Thanksgiving

This year we give thanks for a simple but profound principle of statistical mechanics that extends the famous Second Law of Thermodynamics: the Jarzynski Equality. (We’ve previously given thanks for the Standard Model Lagrangian, Hubble’s Law, the Spin-Statistics Theorem, conservation of momentum, effective field theory, the error bar, gauge symmetry, Landauer’s Principle, the Fourier Transform, Riemannian Geometry, and the speed of light.)

The Second Law says that entropy increases in closed systems. But really it says that entropy usually increases; thermodynamics is the limit of statistical mechanics, and in the real world there can be rare but inevitable fluctuations around the typical behavior. The Jarzynski Equality is a way of quantifying such fluctuations, which is increasingly important in the modern world of nanoscale science and biophysics.

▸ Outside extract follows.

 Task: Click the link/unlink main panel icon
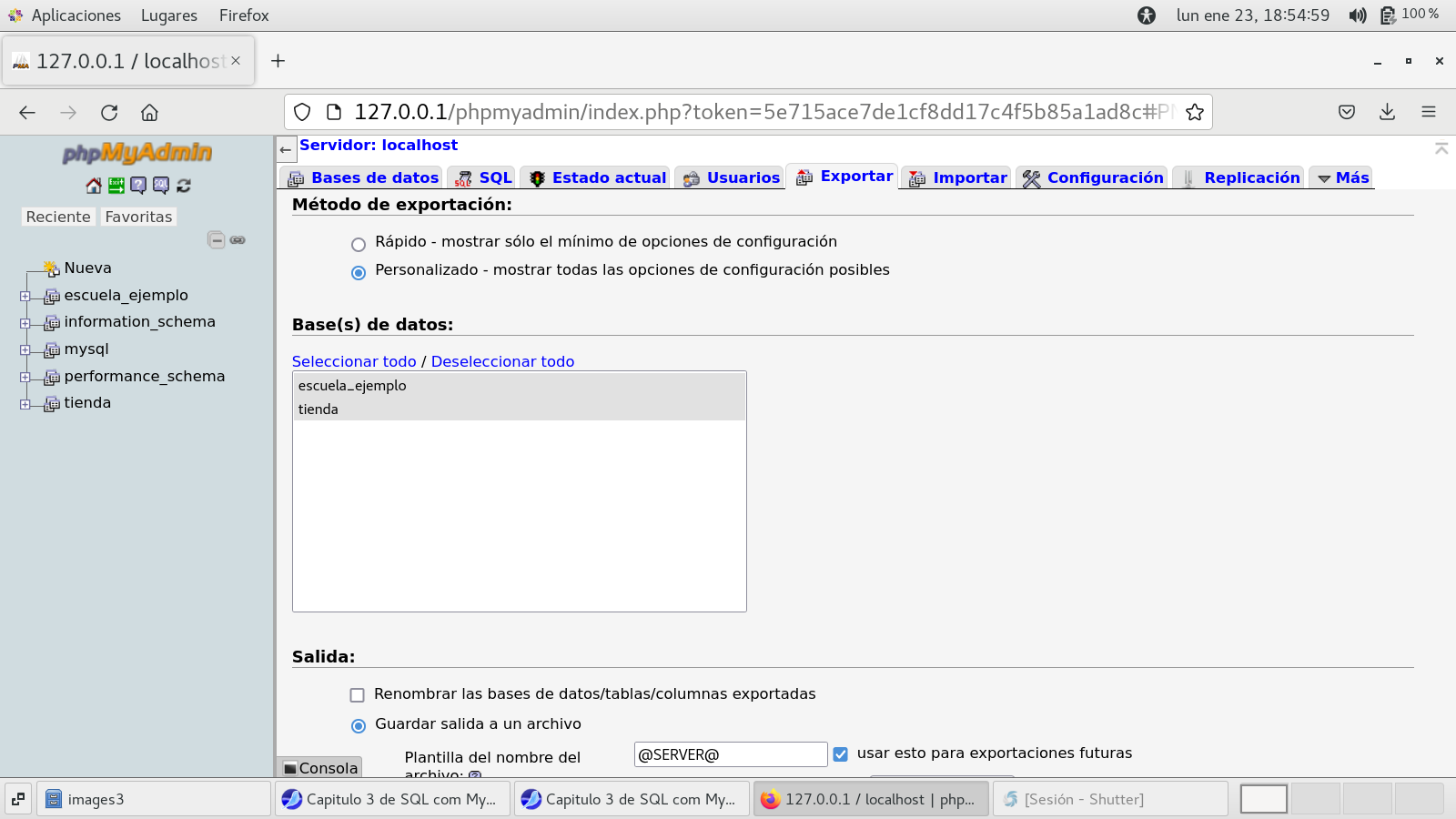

Our story begins, as so many thermodynamic tales tend to do, with manipulating a piston containing a certain amount of gas. The gas is of course made of a number of jiggling particles (atoms and molecules). All of those jiggling particles contain energy, and we call the total amount of that energy the internal energy U of the gas. Let’s imagine the whole thing is embedded in an environment (a “heat bath”) at temperature T. That means that the gas inside the piston starts at temperature T, and after we manipulate it a bit and let it settle down, it will relax back to T by exchanging heat with the environment as necessary.

Finally, let’s divide the internal energy into “useful energy” and “useless energy.” The useful energy, known to the cognoscenti as the (Helmholtz) free energy and denoted by F, is the amount of energy potentially available to do useful work. For example, the pressure in our piston may be quite high, and we could release it to push a lever or something. But there is also useless energy, which is just the entropy S of the system times the temperature T. That expresses the fact that once energy is in a highly-entropic form, there’s nothing useful we can do with it any more. So the total internal energy is the free energy plus the useless energy,

U = F + TS. \qquad \qquad (1)

Our piston starts in a boring equilibrium configuration a, but we’re not going to let it just sit there. Instead, we’re going to push in the piston, decreasing the volume inside, ending up in configuration b. This squeezes the gas together, and we expect that the total amount of energy will go up. It will typically cost us energy to do this, of course, and we refer to that energy as the work Wab we do when we push the piston from a to b.

Remember that when we’re done pushing, the system might have heated up a bit, but we let it exchange heat Q with the environment to return to the temperature T. So three things happen when we do our work on the piston: (1) the free energy of the system changes; (2) the entropy changes, and therefore the useless energy; and (3) heat is exchanged with the environment. In total we have

W_{ab} = \Delta F_{ab} + T\Delta S_{ab} - Q_{ab}.\qquad \qquad (2)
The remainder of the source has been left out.